▸ **本文**:
タンポポの事例ですっきり分かる倍数体の意味

タンポポ タンポポ
タンポポ

植物の本で何かを調べようとすると、「2倍体・3倍体・倍数体」などの用語がでてきます。今までは、パスしていましたが、タンポポの事例で、分かりやすく紹介している本と出会ったため、紹介します。これで、2倍体や倍数体などの意味も分かるでしょう。

真冬でも咲いているタンポポ

真冬になると散歩するのは辛いですが、道端にタンポポの鮮やかな黄色の花が咲いているとほっとして、元気づけられます。

家に帰ってタンポポを調べると、いつも2倍体とか、倍数体というような判りにくい言葉が出て来て、とん挫していました。これはいつものパターンです。

今回は、もうひと踏ん張りして、2倍体や倍数体などの言葉の意味を確認してみました。

▸ **指示 1**: 本文の次の一文を英語に訳してください：「真冬になると散歩するのは辛いですが、道端にタンポポの鮮やかな黄色の花が咲いているとほっとして、元気づけられます。」
▸ **指示 2**: 本文の「タンポポの事例ですっきり分かる倍数体の意味」から「っとして、元気づけられます。」まで（両端を含む）を、「真冬」を「初冬」に変えて書き直してください。
▸ **指示 3**: 本文によると、家に帰ってタンポポを調べると、いつもどのような言葉が出て来ましたか。

抽出データ項目:
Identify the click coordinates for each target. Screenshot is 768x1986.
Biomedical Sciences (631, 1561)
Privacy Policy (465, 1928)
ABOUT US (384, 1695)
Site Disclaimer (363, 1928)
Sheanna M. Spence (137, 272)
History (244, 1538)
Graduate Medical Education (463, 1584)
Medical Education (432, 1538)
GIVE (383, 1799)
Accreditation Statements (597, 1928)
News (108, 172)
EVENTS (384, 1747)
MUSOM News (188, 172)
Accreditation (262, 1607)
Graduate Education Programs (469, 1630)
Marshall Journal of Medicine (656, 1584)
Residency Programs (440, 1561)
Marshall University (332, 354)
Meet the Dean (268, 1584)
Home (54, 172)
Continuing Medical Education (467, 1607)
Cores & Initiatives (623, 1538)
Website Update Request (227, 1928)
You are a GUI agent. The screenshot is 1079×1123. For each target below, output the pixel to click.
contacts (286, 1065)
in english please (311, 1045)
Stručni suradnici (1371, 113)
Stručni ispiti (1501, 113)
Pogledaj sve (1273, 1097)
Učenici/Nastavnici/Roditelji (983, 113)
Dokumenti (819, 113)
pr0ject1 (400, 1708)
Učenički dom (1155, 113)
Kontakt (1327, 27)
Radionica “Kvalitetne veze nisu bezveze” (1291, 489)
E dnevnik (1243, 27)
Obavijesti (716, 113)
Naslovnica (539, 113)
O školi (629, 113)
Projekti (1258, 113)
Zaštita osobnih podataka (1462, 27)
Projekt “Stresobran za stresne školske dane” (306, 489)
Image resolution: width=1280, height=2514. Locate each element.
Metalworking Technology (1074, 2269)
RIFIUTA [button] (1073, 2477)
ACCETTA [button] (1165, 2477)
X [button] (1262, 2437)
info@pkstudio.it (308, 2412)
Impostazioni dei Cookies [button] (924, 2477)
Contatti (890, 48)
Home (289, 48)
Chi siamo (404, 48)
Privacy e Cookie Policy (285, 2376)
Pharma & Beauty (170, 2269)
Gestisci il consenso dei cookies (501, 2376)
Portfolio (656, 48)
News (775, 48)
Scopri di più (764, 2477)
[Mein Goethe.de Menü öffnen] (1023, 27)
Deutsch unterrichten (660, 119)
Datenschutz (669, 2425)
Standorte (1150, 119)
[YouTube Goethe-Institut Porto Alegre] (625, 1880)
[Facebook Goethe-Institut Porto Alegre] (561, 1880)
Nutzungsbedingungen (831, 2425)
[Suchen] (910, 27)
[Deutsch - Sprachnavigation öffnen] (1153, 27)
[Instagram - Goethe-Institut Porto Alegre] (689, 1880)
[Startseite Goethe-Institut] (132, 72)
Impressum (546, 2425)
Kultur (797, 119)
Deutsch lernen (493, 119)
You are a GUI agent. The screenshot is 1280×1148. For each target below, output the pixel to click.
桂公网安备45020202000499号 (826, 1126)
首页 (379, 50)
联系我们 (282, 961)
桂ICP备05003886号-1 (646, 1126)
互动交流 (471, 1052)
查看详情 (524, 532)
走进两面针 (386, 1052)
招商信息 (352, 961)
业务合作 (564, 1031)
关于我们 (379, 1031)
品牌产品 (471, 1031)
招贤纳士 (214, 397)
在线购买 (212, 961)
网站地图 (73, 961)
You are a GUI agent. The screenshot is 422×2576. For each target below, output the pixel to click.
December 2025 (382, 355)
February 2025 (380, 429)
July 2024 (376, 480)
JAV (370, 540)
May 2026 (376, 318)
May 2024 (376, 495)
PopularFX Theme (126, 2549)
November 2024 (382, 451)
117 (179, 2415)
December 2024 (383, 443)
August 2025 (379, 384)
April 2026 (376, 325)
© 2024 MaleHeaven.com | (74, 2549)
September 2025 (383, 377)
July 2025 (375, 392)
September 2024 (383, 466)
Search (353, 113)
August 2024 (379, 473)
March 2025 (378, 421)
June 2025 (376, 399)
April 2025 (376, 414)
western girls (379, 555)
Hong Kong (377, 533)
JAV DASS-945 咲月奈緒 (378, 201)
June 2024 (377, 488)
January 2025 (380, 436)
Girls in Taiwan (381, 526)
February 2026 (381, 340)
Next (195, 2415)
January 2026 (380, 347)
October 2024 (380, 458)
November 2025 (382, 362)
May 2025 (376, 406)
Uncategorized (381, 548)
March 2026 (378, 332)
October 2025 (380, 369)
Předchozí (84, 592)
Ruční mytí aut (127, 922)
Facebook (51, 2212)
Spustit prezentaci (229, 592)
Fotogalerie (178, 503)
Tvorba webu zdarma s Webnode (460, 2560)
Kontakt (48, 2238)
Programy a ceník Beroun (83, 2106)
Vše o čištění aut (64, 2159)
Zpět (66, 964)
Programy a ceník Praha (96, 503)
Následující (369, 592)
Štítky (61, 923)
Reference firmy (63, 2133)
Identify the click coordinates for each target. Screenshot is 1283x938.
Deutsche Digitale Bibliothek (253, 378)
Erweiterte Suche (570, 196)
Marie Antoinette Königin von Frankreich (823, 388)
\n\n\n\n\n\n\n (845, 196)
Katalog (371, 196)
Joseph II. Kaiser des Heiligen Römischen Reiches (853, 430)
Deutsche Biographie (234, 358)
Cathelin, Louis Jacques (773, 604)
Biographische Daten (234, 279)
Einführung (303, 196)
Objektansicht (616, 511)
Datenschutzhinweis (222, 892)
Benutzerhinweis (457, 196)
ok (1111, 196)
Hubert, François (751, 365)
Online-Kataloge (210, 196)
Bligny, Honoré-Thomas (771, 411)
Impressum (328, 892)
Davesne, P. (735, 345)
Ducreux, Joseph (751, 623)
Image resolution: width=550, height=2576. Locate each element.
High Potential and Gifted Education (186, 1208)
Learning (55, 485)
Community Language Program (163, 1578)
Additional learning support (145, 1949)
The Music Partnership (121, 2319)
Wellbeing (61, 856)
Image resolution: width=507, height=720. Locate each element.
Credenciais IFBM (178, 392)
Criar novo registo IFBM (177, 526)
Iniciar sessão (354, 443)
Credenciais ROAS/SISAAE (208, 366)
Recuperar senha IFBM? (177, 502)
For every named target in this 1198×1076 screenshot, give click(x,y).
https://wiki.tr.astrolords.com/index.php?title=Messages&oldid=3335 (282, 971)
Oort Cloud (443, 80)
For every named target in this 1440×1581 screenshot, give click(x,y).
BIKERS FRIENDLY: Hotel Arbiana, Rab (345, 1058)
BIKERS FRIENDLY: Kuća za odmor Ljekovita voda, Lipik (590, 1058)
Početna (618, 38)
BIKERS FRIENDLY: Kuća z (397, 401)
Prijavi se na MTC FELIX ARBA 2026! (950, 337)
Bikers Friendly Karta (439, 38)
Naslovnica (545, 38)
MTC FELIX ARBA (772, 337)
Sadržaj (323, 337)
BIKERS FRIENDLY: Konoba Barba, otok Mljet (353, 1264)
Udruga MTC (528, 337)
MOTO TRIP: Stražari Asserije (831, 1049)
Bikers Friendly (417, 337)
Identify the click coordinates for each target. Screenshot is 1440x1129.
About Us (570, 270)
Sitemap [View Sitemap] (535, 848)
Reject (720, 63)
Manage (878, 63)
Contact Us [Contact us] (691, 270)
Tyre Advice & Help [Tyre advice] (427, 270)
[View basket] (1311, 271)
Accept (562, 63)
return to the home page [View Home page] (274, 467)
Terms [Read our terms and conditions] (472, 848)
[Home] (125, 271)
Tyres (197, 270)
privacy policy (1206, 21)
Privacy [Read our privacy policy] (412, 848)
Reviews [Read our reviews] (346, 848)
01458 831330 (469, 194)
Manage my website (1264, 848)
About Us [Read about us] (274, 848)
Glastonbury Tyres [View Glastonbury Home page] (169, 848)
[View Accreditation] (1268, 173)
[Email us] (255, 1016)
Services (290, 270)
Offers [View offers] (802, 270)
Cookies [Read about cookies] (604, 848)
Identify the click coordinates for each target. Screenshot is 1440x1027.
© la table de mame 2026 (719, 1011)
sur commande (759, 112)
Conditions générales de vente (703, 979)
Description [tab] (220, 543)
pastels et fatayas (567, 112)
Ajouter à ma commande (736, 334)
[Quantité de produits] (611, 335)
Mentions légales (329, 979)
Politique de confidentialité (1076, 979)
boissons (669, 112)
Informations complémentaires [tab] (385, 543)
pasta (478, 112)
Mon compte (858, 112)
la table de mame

▸ **出力 1**: Walking in the dead of winter is hard, but when the bright yellow flowers of dandelions are blooming by the roadside, I feel relieved and encouraged.

▸ **出力 2**:
タンポポの事例ですっきり分かる倍数体の意味

タンポポ タンポポ
タンポポ

植物の本で何かを調べようとすると、「2倍体・3倍体・倍数体」などの用語がでてきます。今までは、パスしていましたが、タンポポの事例で、分かりやすく紹介している本と出会ったため、紹介します。これで、2倍体や倍数体などの意味も分かるでしょう。

初冬でも咲いているタンポポ

初冬になると散歩するのは辛いですが、道端にタンポポの鮮やかな黄色の花が咲いているとほっとして、元気づけられます。

▸ **出力 3**: 2倍体とか倍数体というような判りにくい言葉です。